_Required action_: Every line from the line containing "Task: Click the Free limited version badge" through the end of the data is to be reproduced exactly, excluding pictures.

*** Opening of Input ***

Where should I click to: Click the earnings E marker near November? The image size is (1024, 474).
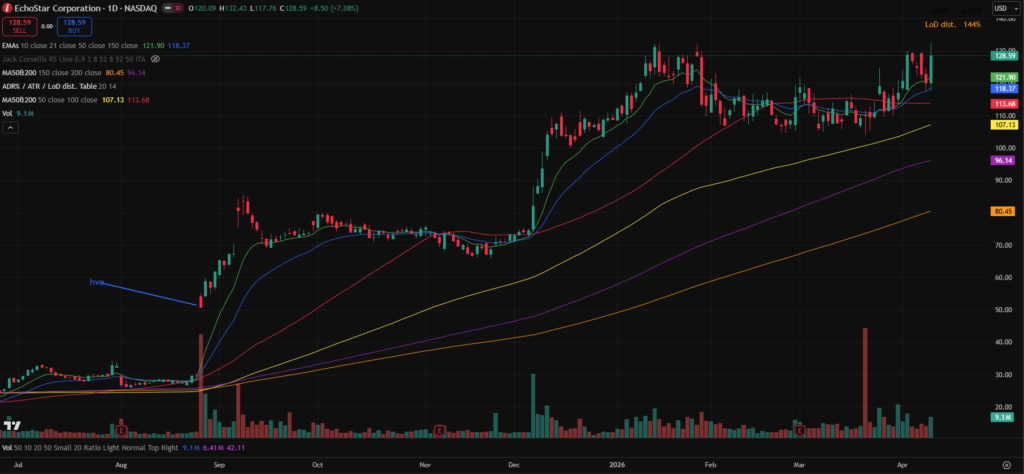click(x=439, y=429)
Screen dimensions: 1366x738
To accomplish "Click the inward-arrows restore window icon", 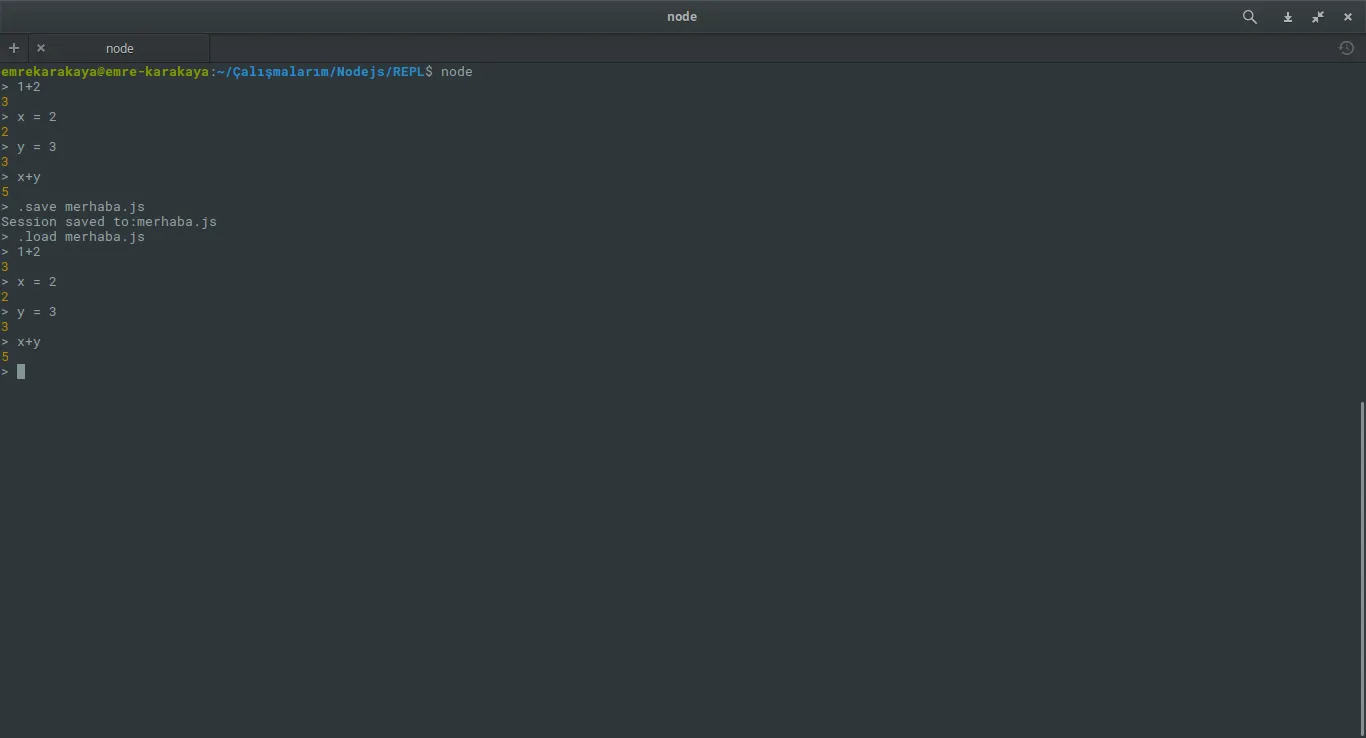I will [1318, 17].
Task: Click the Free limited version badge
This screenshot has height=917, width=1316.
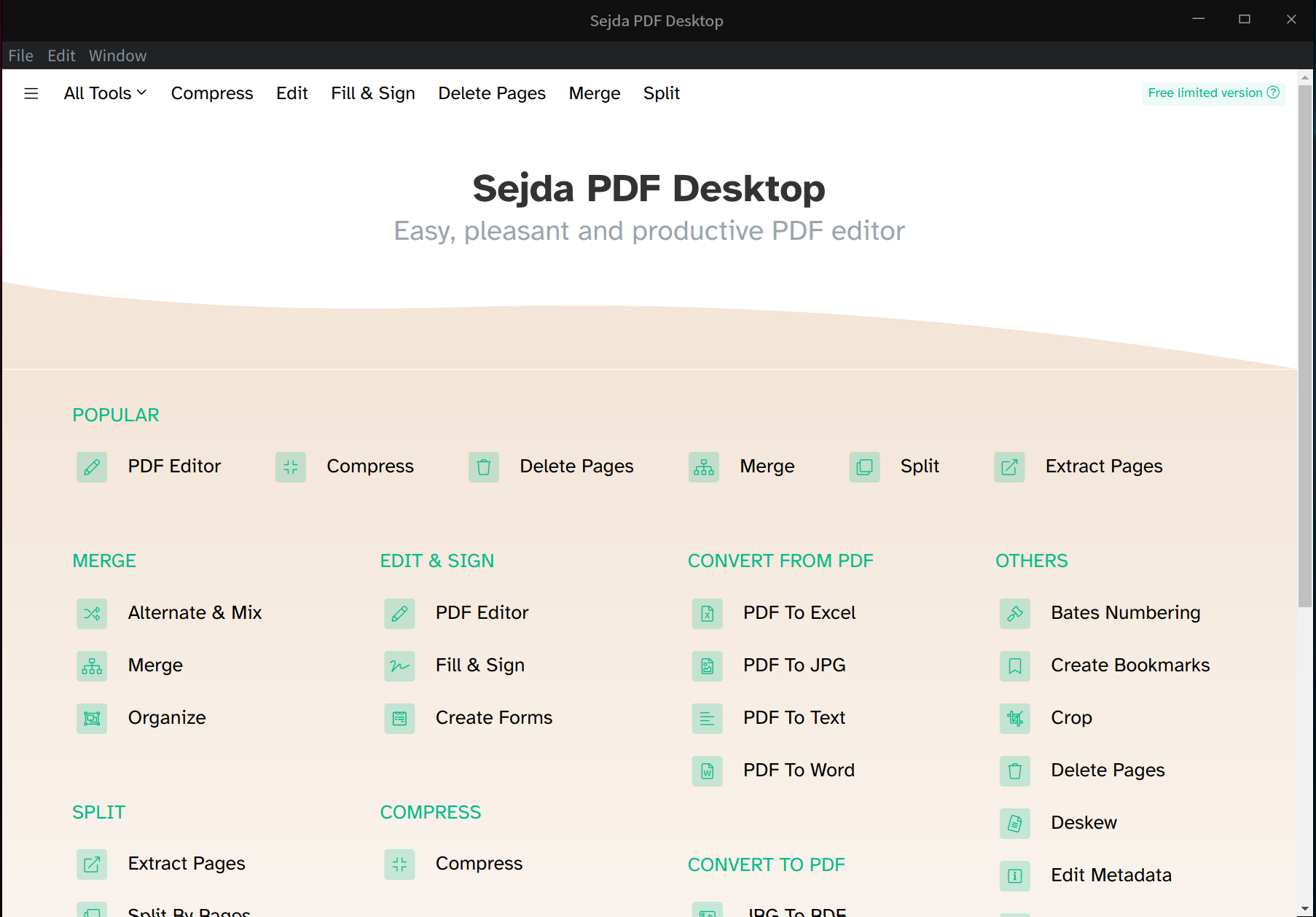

*** Close of Input ***

_Output_:
Task: Click the Free limited version badge
This screenshot has height=917, width=1316.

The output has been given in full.